*** RECORDS SHOWN Section Begins ***
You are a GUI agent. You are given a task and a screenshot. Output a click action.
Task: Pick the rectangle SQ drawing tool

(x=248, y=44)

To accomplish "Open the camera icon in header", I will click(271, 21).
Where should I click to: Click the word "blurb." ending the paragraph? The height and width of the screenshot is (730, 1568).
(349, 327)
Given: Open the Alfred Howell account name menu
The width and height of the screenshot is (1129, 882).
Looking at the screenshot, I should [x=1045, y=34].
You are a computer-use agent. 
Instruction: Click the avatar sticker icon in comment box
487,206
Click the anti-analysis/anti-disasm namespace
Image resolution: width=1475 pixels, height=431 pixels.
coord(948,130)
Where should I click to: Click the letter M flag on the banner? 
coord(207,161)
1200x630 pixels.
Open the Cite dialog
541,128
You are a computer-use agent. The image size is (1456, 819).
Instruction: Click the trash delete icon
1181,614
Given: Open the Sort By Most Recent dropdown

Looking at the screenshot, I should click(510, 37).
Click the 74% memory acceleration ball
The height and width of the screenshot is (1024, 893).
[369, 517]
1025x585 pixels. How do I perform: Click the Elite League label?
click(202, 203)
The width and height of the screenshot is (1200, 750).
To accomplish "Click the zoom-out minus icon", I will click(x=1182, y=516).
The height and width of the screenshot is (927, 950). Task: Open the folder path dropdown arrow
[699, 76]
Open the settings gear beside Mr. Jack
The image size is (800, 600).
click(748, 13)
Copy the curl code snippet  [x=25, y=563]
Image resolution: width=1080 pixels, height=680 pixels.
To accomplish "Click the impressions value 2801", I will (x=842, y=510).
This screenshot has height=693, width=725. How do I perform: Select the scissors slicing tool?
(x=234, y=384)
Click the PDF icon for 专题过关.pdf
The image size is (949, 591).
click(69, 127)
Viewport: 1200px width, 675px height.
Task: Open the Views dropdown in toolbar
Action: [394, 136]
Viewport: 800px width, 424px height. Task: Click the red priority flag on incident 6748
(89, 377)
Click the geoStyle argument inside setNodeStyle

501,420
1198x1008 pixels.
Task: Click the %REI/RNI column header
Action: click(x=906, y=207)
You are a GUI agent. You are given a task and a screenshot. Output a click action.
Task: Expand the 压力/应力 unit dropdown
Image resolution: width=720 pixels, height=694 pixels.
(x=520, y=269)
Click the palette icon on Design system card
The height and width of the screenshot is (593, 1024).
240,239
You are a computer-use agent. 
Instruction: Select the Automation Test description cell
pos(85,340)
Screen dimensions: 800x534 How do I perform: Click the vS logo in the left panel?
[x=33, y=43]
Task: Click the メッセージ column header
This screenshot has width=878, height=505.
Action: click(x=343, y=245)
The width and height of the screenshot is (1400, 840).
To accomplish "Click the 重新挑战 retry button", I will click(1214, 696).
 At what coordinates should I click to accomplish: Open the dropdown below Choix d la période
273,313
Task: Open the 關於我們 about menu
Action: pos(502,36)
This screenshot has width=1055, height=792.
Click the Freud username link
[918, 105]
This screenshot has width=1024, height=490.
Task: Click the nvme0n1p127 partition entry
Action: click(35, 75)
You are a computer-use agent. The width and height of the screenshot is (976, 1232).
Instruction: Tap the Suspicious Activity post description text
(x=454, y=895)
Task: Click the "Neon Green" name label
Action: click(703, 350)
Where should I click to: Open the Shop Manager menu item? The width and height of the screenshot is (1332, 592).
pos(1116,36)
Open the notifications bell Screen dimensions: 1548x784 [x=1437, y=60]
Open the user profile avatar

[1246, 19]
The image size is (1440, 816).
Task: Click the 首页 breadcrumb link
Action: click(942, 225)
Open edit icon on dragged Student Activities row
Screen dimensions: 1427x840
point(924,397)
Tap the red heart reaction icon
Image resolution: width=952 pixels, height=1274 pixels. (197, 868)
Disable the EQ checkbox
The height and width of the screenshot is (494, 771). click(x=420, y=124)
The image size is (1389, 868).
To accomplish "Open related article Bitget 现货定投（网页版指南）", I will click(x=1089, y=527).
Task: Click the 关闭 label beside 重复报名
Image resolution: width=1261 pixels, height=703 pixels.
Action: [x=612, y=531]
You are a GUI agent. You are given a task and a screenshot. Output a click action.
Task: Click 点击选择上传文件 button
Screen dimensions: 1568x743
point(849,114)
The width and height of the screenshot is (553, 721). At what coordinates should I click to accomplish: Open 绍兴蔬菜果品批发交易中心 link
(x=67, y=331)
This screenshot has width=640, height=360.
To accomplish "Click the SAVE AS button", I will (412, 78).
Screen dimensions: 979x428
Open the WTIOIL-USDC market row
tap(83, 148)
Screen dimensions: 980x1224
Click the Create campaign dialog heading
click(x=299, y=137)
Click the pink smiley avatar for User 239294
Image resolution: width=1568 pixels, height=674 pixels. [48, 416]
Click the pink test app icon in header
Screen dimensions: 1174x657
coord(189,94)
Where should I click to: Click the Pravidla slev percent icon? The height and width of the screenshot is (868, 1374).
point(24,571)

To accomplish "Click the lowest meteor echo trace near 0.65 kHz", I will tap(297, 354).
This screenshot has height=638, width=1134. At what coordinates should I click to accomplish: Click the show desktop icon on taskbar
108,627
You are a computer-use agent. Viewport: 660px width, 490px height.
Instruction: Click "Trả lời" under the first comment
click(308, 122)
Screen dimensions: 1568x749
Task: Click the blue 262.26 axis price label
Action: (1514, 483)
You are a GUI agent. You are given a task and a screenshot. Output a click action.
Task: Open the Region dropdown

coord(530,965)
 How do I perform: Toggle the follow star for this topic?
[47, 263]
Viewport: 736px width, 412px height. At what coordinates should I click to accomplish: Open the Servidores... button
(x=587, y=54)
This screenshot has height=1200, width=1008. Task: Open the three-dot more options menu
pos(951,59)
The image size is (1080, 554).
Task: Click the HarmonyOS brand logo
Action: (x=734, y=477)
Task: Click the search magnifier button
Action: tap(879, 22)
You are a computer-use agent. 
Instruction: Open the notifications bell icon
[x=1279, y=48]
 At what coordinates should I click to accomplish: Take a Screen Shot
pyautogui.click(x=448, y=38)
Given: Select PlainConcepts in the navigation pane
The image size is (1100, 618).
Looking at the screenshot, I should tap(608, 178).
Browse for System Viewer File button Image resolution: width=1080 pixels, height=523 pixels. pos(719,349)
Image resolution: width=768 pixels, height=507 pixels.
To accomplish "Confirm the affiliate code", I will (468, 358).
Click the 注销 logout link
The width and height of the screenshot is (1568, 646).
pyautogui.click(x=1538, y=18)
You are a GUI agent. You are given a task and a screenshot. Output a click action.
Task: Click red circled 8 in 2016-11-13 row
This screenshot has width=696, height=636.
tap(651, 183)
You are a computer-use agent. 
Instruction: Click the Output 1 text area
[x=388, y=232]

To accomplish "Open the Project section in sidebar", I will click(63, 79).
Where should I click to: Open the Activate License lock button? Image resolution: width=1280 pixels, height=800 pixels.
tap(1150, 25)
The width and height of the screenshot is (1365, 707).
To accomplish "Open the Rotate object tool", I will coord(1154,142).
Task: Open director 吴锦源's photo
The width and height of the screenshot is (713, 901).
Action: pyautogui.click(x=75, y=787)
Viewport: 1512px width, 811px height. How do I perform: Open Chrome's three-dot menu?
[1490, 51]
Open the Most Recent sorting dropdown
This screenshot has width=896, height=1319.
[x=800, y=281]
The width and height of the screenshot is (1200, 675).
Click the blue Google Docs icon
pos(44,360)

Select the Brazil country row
*** RECORDS SHOWN Section Ends ***
Output each entry precisely as given.

## COMPLETED EXERCISE
You are a GUI agent. You are given a task and a screenshot. Output a click action.
Task: Pick the rectangle SQ drawing tool

(x=248, y=44)

To accomplish "Open the camera icon in header", I will click(271, 21).
Where should I click to: Click the word "blurb." ending the paragraph? The height and width of the screenshot is (730, 1568).
(349, 327)
Given: Open the Alfred Howell account name menu
The width and height of the screenshot is (1129, 882).
Looking at the screenshot, I should [x=1045, y=34].
You are a computer-use agent. 
Instruction: Click the avatar sticker icon in comment box
487,206
Click the anti-analysis/anti-disasm namespace
Image resolution: width=1475 pixels, height=431 pixels.
coord(948,130)
Where should I click to: Click the letter M flag on the banner? 
coord(207,161)
1200x630 pixels.
Open the Cite dialog
541,128
You are a computer-use agent. The image size is (1456, 819).
Instruction: Click the trash delete icon
1181,614
Given: Open the Sort By Most Recent dropdown

Looking at the screenshot, I should click(510, 37).
Click the 74% memory acceleration ball
The height and width of the screenshot is (1024, 893).
[369, 517]
1025x585 pixels. How do I perform: Click the Elite League label?
click(202, 203)
The width and height of the screenshot is (1200, 750).
To accomplish "Click the zoom-out minus icon", I will click(x=1182, y=516).
The height and width of the screenshot is (927, 950). Task: Open the folder path dropdown arrow
[699, 76]
Open the settings gear beside Mr. Jack
The image size is (800, 600).
click(748, 13)
Copy the curl code snippet  [x=25, y=563]
Image resolution: width=1080 pixels, height=680 pixels.
To accomplish "Click the impressions value 2801", I will (x=842, y=510).
This screenshot has height=693, width=725. How do I perform: Select the scissors slicing tool?
(x=234, y=384)
Click the PDF icon for 专题过关.pdf
The image size is (949, 591).
click(69, 127)
Viewport: 1200px width, 675px height.
Task: Open the Views dropdown in toolbar
Action: [394, 136]
Viewport: 800px width, 424px height. Task: Click the red priority flag on incident 6748
(89, 377)
Click the geoStyle argument inside setNodeStyle

501,420
1198x1008 pixels.
Task: Click the %REI/RNI column header
Action: click(x=906, y=207)
You are a GUI agent. You are given a task and a screenshot. Output a click action.
Task: Expand the 压力/应力 unit dropdown
Image resolution: width=720 pixels, height=694 pixels.
(x=520, y=269)
Click the palette icon on Design system card
The height and width of the screenshot is (593, 1024).
240,239
You are a computer-use agent. 
Instruction: Select the Automation Test description cell
pos(85,340)
Screen dimensions: 800x534 How do I perform: Click the vS logo in the left panel?
[x=33, y=43]
Task: Click the メッセージ column header
This screenshot has width=878, height=505.
Action: click(x=343, y=245)
The width and height of the screenshot is (1400, 840).
To accomplish "Click the 重新挑战 retry button", I will click(1214, 696).
 At what coordinates should I click to accomplish: Open the dropdown below Choix d la période
273,313
Task: Open the 關於我們 about menu
Action: pos(502,36)
This screenshot has width=1055, height=792.
Click the Freud username link
[918, 105]
This screenshot has width=1024, height=490.
Task: Click the nvme0n1p127 partition entry
Action: click(35, 75)
You are a computer-use agent. The width and height of the screenshot is (976, 1232).
Instruction: Tap the Suspicious Activity post description text
(x=454, y=895)
Task: Click the "Neon Green" name label
Action: click(703, 350)
Where should I click to: Open the Shop Manager menu item? The width and height of the screenshot is (1332, 592).
pos(1116,36)
Open the notifications bell Screen dimensions: 1548x784 [x=1437, y=60]
Open the user profile avatar

[1246, 19]
The image size is (1440, 816).
Task: Click the 首页 breadcrumb link
Action: click(942, 225)
Open edit icon on dragged Student Activities row
Screen dimensions: 1427x840
point(924,397)
Tap the red heart reaction icon
Image resolution: width=952 pixels, height=1274 pixels. (197, 868)
Disable the EQ checkbox
The height and width of the screenshot is (494, 771). click(x=420, y=124)
The image size is (1389, 868).
To accomplish "Open related article Bitget 现货定投（网页版指南）", I will click(x=1089, y=527).
Task: Click the 关闭 label beside 重复报名
Image resolution: width=1261 pixels, height=703 pixels.
Action: [x=612, y=531]
You are a GUI agent. You are given a task and a screenshot. Output a click action.
Task: Click 点击选择上传文件 button
Screen dimensions: 1568x743
point(849,114)
The width and height of the screenshot is (553, 721). At what coordinates should I click to accomplish: Open 绍兴蔬菜果品批发交易中心 link
(x=67, y=331)
This screenshot has width=640, height=360.
To accomplish "Click the SAVE AS button", I will (412, 78).
Screen dimensions: 979x428
Open the WTIOIL-USDC market row
tap(83, 148)
Screen dimensions: 980x1224
Click the Create campaign dialog heading
click(x=299, y=137)
Click the pink smiley avatar for User 239294
Image resolution: width=1568 pixels, height=674 pixels. [48, 416]
Click the pink test app icon in header
Screen dimensions: 1174x657
coord(189,94)
Where should I click to: Click the Pravidla slev percent icon? The height and width of the screenshot is (868, 1374).
point(24,571)

To accomplish "Click the lowest meteor echo trace near 0.65 kHz", I will tap(297, 354).
This screenshot has height=638, width=1134. At what coordinates should I click to accomplish: Click the show desktop icon on taskbar
108,627
You are a computer-use agent. Viewport: 660px width, 490px height.
Instruction: Click "Trả lời" under the first comment
click(308, 122)
Screen dimensions: 1568x749
Task: Click the blue 262.26 axis price label
Action: (1514, 483)
You are a GUI agent. You are given a task and a screenshot. Output a click action.
Task: Open the Region dropdown

coord(530,965)
 How do I perform: Toggle the follow star for this topic?
[47, 263]
Viewport: 736px width, 412px height. At what coordinates should I click to accomplish: Open the Servidores... button
(x=587, y=54)
This screenshot has height=1200, width=1008. Task: Open the three-dot more options menu
pos(951,59)
The image size is (1080, 554).
Task: Click the HarmonyOS brand logo
Action: (x=734, y=477)
Task: Click the search magnifier button
Action: tap(879, 22)
You are a computer-use agent. 
Instruction: Open the notifications bell icon
[x=1279, y=48]
 At what coordinates should I click to accomplish: Take a Screen Shot
pyautogui.click(x=448, y=38)
Given: Select PlainConcepts in the navigation pane
The image size is (1100, 618).
Looking at the screenshot, I should tap(608, 178).
Browse for System Viewer File button Image resolution: width=1080 pixels, height=523 pixels. pos(719,349)
Image resolution: width=768 pixels, height=507 pixels.
To accomplish "Confirm the affiliate code", I will (468, 358).
Click the 注销 logout link
The width and height of the screenshot is (1568, 646).
pyautogui.click(x=1538, y=18)
You are a GUI agent. You are given a task and a screenshot. Output a click action.
Task: Click red circled 8 in 2016-11-13 row
This screenshot has width=696, height=636.
tap(651, 183)
You are a computer-use agent. 
Instruction: Click the Output 1 text area
[x=388, y=232]

To accomplish "Open the Project section in sidebar", I will click(63, 79).
Where should I click to: Open the Activate License lock button? Image resolution: width=1280 pixels, height=800 pixels.
tap(1150, 25)
The width and height of the screenshot is (1365, 707).
To accomplish "Open the Rotate object tool", I will coord(1154,142).
Task: Open director 吴锦源's photo
The width and height of the screenshot is (713, 901).
Action: pyautogui.click(x=75, y=787)
Viewport: 1512px width, 811px height. How do I perform: Open Chrome's three-dot menu?
[1490, 51]
Open the Most Recent sorting dropdown
This screenshot has width=896, height=1319.
[x=800, y=281]
The width and height of the screenshot is (1200, 675).
Click the blue Google Docs icon
pos(44,360)

Select the Brazil country row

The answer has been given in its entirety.